**WHAT YOU HAVE TO DO:** Include only the line with "Screen dimensions: 757x809" and the lines after it, each reproduced exactly as it stands in the entries below.

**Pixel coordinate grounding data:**
--

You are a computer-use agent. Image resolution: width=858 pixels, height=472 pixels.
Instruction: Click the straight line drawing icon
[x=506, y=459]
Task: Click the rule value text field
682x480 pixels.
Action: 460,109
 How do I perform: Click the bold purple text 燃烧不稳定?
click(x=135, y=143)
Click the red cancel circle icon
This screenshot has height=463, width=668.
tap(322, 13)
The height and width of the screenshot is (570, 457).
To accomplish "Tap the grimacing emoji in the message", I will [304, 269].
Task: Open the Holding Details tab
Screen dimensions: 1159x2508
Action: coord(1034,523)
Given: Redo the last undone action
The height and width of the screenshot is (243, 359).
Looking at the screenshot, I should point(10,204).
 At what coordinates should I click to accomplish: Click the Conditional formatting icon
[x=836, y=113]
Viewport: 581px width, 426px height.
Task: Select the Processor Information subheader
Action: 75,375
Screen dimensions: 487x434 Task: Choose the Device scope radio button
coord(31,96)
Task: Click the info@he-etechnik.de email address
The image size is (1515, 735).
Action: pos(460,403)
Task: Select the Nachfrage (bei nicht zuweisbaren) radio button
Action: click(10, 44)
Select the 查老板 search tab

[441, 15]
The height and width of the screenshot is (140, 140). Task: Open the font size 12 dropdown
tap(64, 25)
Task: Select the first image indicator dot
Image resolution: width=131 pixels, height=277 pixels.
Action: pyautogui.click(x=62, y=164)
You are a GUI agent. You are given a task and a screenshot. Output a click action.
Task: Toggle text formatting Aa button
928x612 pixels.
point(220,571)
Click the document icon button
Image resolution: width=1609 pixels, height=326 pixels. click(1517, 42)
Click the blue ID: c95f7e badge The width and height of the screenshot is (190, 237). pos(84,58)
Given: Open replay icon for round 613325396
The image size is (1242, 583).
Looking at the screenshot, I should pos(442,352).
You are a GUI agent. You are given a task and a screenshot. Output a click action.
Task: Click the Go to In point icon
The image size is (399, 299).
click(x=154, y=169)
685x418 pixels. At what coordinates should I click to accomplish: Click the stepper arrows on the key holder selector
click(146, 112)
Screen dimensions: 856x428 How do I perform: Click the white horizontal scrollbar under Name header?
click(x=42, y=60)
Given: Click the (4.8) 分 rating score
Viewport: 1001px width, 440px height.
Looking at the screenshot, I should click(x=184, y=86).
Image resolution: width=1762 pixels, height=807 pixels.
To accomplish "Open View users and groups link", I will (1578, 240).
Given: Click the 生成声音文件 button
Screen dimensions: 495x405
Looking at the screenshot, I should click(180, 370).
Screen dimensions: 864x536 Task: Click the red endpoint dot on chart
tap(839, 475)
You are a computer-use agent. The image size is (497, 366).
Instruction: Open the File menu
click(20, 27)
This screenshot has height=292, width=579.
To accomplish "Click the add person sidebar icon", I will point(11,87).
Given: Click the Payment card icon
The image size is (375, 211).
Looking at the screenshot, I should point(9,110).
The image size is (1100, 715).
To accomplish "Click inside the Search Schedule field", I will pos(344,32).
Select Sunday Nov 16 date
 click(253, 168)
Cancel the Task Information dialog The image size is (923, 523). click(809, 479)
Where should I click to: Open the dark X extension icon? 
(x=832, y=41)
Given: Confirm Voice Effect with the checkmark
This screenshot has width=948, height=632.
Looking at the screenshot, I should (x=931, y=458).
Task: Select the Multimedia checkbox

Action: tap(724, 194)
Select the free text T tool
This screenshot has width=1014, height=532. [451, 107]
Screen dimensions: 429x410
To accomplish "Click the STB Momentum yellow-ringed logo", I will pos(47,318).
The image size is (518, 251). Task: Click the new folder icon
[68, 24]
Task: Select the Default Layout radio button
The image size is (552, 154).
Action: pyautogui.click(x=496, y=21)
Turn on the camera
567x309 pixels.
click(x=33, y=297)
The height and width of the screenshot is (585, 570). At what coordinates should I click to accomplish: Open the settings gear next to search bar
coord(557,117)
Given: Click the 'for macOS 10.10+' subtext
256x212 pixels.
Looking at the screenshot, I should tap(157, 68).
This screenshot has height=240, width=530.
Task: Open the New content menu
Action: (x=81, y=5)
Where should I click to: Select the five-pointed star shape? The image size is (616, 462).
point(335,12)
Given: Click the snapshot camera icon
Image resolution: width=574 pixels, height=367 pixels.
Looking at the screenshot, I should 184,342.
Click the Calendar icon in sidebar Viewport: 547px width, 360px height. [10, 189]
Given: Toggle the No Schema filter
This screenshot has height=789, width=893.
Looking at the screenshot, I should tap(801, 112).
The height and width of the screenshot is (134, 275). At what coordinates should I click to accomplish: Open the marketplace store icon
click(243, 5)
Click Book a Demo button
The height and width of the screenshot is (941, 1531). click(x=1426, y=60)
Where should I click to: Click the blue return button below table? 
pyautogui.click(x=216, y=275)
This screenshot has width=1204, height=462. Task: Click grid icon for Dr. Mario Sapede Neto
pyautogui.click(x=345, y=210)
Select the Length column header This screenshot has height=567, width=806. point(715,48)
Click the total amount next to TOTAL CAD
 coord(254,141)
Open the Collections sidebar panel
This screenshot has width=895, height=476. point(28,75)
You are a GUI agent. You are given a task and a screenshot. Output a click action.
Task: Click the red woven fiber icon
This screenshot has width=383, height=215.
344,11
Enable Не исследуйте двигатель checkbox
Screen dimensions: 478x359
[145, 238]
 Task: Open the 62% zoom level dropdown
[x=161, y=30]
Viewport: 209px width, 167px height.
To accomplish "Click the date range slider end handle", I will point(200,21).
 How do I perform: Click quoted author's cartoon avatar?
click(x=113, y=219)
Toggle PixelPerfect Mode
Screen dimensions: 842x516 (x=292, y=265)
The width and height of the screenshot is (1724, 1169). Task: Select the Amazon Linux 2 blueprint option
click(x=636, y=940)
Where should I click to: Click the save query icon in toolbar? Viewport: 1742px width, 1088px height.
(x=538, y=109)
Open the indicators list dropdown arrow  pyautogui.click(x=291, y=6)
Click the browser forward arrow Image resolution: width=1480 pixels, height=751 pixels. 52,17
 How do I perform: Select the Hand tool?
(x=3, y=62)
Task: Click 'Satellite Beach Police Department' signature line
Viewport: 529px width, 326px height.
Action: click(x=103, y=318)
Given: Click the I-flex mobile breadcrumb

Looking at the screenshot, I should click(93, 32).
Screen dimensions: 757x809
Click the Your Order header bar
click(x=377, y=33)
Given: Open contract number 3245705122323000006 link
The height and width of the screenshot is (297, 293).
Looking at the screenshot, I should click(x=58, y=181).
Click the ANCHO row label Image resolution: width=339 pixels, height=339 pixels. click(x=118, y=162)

--

**ANSWER TO THE EXERCISE:**
Screen dimensions: 757x809
Click the Your Order header bar
click(x=377, y=33)
Given: Open contract number 3245705122323000006 link
The height and width of the screenshot is (297, 293).
Looking at the screenshot, I should click(x=58, y=181).
Click the ANCHO row label Image resolution: width=339 pixels, height=339 pixels. click(x=118, y=162)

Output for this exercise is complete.